4. — Nous avons essayé de localiser les alcaloïdes dans les différents organes de la plante, soit par l'examen des coupes histologiques sous lumière ultra-violette, soit par chromatographie des extraits d'organes, ce qui nous a permis de constater que les alcaloïdes se répartissent d'une manière privilégiée :

Les dérivés de l'harmane se trouvent surtout dans la racine et la graine, alors que la péganine, dérivé quinazolique, se trouve exclusivement dans la tige et la feuille, à côté de traces d'alcaloïdes harmaniques.


5. — Nous avons identifié et caractérisé les alcaloïdes par différentes techniques, en particulier par chromatographie sur couches minces de gel de silice et par l'étude de leur fluorescence, et leur spectre d'absorption en ultra-violet.

De même nous avons précisé différentes réactions de micro-cristallisation et de coloration, effectuées avec les réactifs les plus couramment utilisés pour la recherche et l'identification des alcaloïdes.


6. — Puis nous avons procédé au dosage volumétrique des alcaloïdes totaux, ainsi qu'à leur dosage différentiel par spectrophotométrie d'absorption en ultra-violet, après chromatographie sur colonne de gel de silice.


Les résultats obtenus rapportés à la poudre sèche sont les suivants :

Dans la graine               2,000           d'harmine

                                      0,100           d'harmalol

                                      5,100           d'harmaline

                                      7,200           d'alcaloïdes totaux

Dans la racine :            2,434           d'harmine

                                      0,115           d'harmalol

                                      2,549           d'alcaloïdes totaux

Dans la feuille :           0,189           d'harmine

                                      0,200           d'harmol

                                      0,606           de péganine

                                      0,995           d'alcaloïdes totaux

Dans la tige :                0,080           d'harmine

                                      0,195           de péganine

                                      0,275           d'alcaloïdes totaux


7 — Enfin nous nous sommes attachés a étudier la répartition des alcaloïdes dans les différents organes de la plante et nous avons rappelé les connaissances actuelles sur la biogenèse de ces alcaloïdes.

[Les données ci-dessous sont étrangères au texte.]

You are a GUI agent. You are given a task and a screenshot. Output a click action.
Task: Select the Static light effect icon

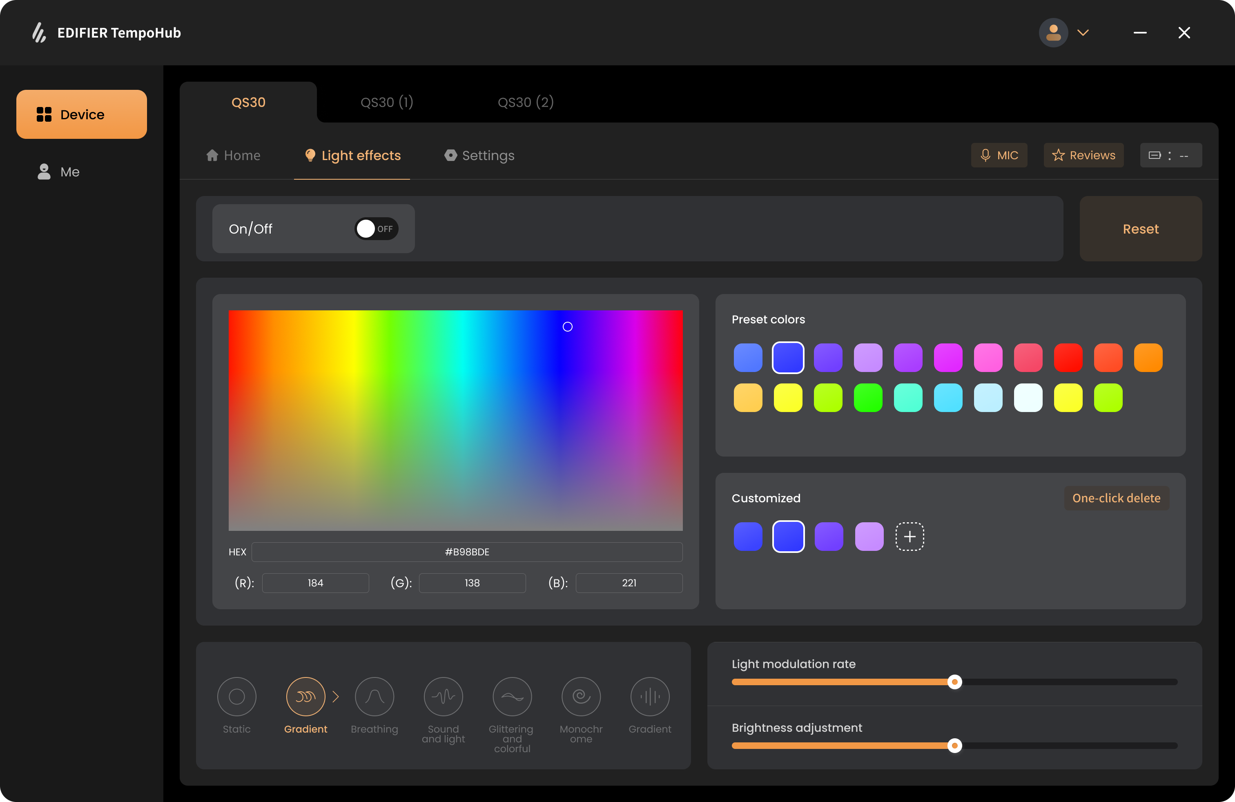click(x=237, y=697)
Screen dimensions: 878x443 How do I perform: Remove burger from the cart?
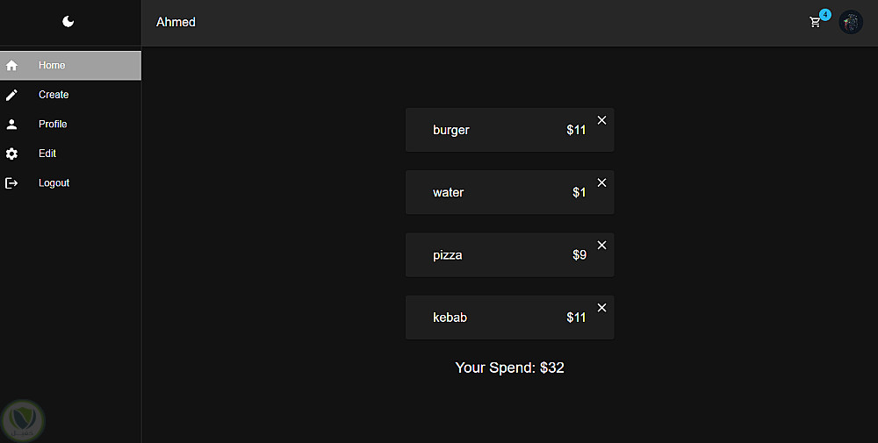[x=601, y=120]
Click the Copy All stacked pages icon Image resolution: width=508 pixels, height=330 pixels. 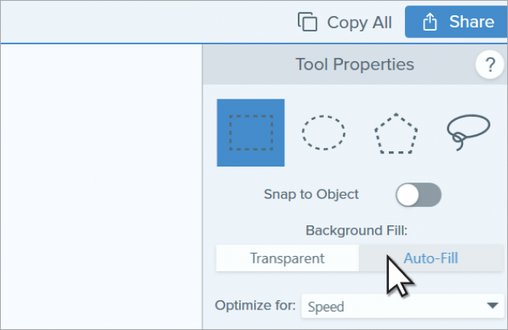[x=307, y=22]
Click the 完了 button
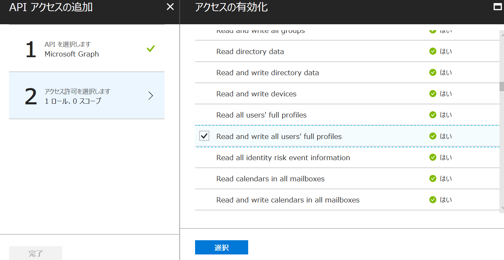The width and height of the screenshot is (504, 260). (x=36, y=253)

Les dosages que nous avons effectués ont permis de préciser ce qui avait été révélé par l'étude de la localisation des alcaloïdes, à savoir que les dérivés de l'harmane se trouvent surtout dans la racine et la graine, alors que la péganine, dérivé quinazolique, se trouve exclusivement dans la tige et la feuille, a côté d'une faible quantité d'alcaloïdes harmaniques.